Daerah

Yusri Sahabat Penyu Wisata Pantai Mampie Terpilih Ketua Asosiasi Penggiat Wisata Kab Polman

image_pdf

Polman Sulbar .MAJALAH MILITER — Dinas Pemuda Olaha Raga dan Pariwisata menggelar Forum.pembentukan komunitas pelaku usaha Pariwisata , bertempat Cafe dan Resto Beru -beru jalan H.A.Depu Polewali Kec Polewali Kab Polman Sulbar , kegiatan pembentukan komunitas ini dibuka oleh Kabid Usaha Pariwisata Baso Mattunrung yang dihadiri oleh 45 peserta yang terdiri dari kelompok Sadar Wisata , Pengusaha Rumah makan , Pengusaha Hotel dan penginapan , Pengusaha cafe , pengusaha Travel dan Jurnalis .

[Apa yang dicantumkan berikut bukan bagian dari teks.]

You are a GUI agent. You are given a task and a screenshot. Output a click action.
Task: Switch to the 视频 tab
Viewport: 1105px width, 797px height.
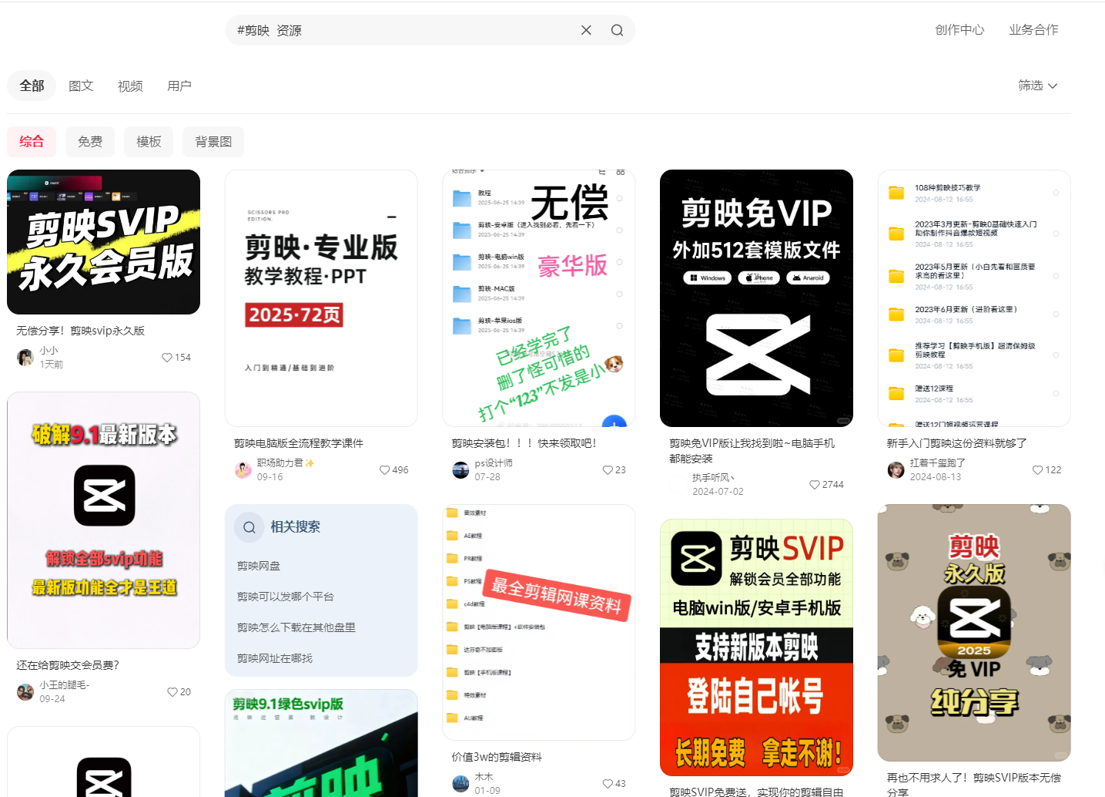[129, 86]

Pembemtukan forum komunikasi berlangung selama 3 hari dari tanggal 29 sd 31 Oktober 2018 , dengan menghadirkan nara sumber dari penggiat wisata Bahari Pantai Mampie Yusri . Pembentukan Forum Komunikasi dalam melakukan pemilihan stuktur pengurus dan keanggotaan Forum yang nantinya akan menjadi mitra kerja Dinas Pemuda Olah Raga dan Pariwisata dalam pengembangan wisata di Polman , berlangsung alot meski diwarnai keritikan dari para peserta dan mengantarkan Yusri Penggiat Wisata Bahari Pantai Mampie Sahabat Penyu sebagai Ketua Forum Komunikasi yang dipilih oleh para pelaku wisata serta menyepakati nama Forum Komunitas adalah Asosiasi Penggiat Wisata Kab Polman .

 

Plt Dinas Olah Raga Dan Pariwisata Mustari Mula disela- sela kegiatan kepada media mengatakan kegiatan pembemtukan Forum ini merupakan ide dari Bidang Usaha Dispar yang didalamnya ada kemitraan lembaga , dimana dalam mengembangkan kepariwisataan harus melibatkan semua multi stecholder baik pemerintah , masyarakat , pelaku dan penggiat wisata . Asosiasi yang telah dibentuk ini nantinya akan menjadi mitra Dinas Pariwisata dalam mengembangkan wisata di kab Polman , dan Asosiasi ini nantinya harus dapat membaca gejolak permasalahan maju atau mundurnya suatu objek wisata di Polman , pihak Pariwisata dalam hal ini Bidang Usaha juga telah mempasilitasi kantor Tourishen Information Centher jadi sekretariat bagi Asosiasi yang baru terbentuk beralamat di Sappoang kec Binuang tepatnya berdampingan objek wisata Jembatan Pelangi terang Mustari Mula .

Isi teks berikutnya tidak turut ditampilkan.